WHAT YOU ARE ASKED TO DO :: For the records that follow, please set down exactly the lines between the one holding "This screenshot has height=878, width=1372." and the one holding "Tap the charging", inclusive, and only those.

=== THE RECORDS ===

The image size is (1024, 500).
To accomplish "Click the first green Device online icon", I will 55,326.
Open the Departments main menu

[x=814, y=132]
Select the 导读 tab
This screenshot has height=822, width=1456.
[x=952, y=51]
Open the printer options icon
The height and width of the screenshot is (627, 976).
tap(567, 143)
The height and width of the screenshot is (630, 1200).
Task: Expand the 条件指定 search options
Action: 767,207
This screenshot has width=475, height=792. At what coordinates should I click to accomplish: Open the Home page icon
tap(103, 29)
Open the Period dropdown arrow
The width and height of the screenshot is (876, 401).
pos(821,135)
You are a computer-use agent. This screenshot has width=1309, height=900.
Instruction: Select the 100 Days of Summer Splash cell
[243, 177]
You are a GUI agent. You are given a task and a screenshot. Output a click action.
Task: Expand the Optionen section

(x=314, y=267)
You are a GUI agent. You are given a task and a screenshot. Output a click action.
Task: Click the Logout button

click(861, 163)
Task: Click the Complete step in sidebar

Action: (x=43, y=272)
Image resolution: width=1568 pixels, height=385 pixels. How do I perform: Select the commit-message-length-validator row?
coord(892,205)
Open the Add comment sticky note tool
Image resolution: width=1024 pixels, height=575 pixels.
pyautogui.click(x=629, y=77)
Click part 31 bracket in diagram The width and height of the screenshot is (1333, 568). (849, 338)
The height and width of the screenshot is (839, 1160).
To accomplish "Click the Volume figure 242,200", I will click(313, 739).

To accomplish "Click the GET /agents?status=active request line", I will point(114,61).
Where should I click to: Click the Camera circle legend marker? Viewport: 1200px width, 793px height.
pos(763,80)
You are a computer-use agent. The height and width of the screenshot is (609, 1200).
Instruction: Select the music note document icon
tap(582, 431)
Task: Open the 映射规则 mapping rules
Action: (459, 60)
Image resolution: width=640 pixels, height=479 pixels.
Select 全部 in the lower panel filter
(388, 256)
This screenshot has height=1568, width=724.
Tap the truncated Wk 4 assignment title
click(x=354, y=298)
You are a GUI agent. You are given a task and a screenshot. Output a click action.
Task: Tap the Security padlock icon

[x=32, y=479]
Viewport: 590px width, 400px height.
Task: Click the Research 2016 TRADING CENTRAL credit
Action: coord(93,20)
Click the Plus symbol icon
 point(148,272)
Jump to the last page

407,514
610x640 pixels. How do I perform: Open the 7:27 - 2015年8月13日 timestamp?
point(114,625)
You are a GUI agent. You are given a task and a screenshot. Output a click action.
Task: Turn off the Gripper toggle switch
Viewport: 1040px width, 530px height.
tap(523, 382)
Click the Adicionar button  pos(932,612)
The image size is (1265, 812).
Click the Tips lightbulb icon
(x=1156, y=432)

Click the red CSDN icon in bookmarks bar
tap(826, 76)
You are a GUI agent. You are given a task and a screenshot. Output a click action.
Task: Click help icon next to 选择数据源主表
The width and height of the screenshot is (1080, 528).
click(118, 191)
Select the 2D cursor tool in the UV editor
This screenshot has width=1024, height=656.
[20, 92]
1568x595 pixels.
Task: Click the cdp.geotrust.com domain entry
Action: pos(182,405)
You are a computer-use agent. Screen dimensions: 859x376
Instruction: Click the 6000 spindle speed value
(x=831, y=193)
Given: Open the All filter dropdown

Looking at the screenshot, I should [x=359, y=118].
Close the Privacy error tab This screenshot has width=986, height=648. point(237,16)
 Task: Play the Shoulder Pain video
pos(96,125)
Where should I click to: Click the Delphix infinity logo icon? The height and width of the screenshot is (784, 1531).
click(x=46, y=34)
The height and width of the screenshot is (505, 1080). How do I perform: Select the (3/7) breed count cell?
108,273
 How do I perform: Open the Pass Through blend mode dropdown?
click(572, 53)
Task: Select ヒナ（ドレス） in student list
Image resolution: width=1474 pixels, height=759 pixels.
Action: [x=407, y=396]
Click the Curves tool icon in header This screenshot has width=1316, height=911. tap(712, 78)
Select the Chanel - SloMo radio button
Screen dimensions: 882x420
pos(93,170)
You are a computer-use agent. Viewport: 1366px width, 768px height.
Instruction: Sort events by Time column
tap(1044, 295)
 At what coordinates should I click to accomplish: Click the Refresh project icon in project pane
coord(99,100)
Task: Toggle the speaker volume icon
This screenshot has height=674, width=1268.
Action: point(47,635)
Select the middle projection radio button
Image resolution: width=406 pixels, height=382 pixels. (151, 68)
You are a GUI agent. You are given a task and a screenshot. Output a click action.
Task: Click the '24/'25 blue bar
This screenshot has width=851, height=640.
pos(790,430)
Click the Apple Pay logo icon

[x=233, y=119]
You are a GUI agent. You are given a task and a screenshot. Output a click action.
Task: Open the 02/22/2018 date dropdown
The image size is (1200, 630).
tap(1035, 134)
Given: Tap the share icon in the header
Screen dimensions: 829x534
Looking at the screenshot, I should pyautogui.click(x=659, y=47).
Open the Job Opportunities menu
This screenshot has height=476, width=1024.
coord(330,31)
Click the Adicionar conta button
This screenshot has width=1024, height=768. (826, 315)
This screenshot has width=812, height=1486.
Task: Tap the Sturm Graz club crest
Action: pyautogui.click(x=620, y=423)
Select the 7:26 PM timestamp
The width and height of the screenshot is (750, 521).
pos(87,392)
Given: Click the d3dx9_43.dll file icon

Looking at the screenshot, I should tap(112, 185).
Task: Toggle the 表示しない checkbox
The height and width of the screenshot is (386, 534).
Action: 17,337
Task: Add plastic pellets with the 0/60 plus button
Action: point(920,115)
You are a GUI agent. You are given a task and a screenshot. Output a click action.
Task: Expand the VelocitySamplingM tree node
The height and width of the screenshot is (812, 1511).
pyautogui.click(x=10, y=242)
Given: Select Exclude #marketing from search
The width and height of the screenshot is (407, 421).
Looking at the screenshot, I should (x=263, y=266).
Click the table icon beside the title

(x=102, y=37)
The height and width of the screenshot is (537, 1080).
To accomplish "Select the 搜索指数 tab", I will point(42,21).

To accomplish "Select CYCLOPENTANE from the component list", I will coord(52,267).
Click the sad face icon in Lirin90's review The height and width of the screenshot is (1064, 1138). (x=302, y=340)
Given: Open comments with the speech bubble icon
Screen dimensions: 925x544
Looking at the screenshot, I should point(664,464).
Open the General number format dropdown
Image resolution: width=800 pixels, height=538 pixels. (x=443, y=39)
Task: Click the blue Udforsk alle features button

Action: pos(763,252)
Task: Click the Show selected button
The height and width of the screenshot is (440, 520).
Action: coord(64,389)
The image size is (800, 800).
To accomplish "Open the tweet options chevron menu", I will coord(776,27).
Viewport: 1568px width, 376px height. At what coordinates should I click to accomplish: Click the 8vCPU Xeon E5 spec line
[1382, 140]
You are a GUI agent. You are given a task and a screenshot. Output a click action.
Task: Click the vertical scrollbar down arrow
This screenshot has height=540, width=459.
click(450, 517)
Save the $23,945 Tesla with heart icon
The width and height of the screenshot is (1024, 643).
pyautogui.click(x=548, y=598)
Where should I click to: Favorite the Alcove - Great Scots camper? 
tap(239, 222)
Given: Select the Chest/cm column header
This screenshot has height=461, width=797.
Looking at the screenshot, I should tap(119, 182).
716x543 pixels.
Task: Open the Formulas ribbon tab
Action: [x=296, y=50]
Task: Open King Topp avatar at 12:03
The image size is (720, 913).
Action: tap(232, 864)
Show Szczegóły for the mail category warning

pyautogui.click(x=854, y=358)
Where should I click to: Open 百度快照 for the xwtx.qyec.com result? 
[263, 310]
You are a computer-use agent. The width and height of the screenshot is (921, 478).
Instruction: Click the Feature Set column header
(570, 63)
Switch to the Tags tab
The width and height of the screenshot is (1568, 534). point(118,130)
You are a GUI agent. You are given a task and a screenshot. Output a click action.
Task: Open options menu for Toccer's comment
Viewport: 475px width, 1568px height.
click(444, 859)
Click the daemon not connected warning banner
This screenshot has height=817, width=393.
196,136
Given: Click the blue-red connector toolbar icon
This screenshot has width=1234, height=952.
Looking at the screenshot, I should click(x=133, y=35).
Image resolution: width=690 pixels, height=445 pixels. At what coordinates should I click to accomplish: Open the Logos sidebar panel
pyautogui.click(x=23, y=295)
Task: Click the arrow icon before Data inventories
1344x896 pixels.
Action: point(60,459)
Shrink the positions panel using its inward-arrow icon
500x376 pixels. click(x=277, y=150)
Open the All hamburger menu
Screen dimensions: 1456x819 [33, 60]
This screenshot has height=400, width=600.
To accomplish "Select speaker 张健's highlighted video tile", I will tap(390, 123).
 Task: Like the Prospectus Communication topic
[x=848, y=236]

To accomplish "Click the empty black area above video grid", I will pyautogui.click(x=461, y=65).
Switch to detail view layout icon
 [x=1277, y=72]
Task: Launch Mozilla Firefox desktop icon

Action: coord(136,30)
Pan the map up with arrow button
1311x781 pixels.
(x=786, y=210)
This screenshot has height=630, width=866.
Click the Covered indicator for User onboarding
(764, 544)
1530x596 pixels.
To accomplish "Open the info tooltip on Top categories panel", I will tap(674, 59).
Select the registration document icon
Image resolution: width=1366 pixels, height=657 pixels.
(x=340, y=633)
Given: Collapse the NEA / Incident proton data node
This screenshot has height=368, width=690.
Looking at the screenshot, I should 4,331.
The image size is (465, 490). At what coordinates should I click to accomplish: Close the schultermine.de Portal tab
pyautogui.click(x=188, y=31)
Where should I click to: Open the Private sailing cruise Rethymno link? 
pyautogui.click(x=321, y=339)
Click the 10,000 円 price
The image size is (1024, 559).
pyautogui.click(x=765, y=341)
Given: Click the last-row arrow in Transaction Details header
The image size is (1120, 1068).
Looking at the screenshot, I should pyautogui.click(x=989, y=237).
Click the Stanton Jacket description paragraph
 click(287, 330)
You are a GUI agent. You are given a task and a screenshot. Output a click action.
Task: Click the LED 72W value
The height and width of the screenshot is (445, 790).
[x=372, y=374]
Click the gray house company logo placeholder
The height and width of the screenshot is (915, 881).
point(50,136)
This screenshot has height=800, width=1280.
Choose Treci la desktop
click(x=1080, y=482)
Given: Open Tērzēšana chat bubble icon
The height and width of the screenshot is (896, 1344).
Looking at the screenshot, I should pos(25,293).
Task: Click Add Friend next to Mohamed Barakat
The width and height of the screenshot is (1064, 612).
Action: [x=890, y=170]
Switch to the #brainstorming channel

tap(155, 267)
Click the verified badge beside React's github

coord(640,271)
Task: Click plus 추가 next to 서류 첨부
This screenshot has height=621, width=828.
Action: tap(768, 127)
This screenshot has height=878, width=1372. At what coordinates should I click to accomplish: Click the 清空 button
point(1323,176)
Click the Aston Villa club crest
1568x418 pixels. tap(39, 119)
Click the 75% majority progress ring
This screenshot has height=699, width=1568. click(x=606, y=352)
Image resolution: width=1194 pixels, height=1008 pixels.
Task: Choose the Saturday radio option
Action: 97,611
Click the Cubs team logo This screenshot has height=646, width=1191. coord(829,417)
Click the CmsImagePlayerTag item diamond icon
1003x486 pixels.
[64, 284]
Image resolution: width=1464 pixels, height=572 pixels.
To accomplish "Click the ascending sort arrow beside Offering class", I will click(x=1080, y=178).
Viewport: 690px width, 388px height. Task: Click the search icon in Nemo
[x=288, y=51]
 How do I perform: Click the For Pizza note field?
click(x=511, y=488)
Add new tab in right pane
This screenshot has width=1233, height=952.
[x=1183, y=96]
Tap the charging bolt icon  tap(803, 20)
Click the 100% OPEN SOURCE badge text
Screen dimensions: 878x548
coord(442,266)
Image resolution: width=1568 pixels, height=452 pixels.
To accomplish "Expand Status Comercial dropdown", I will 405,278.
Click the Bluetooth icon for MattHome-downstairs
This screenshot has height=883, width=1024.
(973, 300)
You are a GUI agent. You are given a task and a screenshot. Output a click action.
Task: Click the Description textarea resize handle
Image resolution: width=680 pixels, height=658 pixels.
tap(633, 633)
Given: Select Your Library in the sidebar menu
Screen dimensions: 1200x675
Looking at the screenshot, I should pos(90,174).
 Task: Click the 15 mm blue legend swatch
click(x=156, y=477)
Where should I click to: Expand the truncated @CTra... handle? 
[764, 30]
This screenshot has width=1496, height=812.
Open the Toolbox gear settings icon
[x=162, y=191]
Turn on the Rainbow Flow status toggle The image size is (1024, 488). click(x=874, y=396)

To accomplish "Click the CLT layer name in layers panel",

===

RESPONSE BELOW ::
This screenshot has height=878, width=1372. At what coordinates should I click to accomplish: Click the 清空 button
point(1323,176)
Click the Aston Villa club crest
1568x418 pixels. tap(39, 119)
Click the 75% majority progress ring
This screenshot has height=699, width=1568. click(x=606, y=352)
Image resolution: width=1194 pixels, height=1008 pixels.
Task: Choose the Saturday radio option
Action: 97,611
Click the Cubs team logo This screenshot has height=646, width=1191. coord(829,417)
Click the CmsImagePlayerTag item diamond icon
1003x486 pixels.
[64, 284]
Image resolution: width=1464 pixels, height=572 pixels.
To accomplish "Click the ascending sort arrow beside Offering class", I will click(x=1080, y=178).
Viewport: 690px width, 388px height. Task: Click the search icon in Nemo
[x=288, y=51]
 How do I perform: Click the For Pizza note field?
click(x=511, y=488)
Add new tab in right pane
This screenshot has width=1233, height=952.
[x=1183, y=96]
Tap the charging bolt icon  tap(803, 20)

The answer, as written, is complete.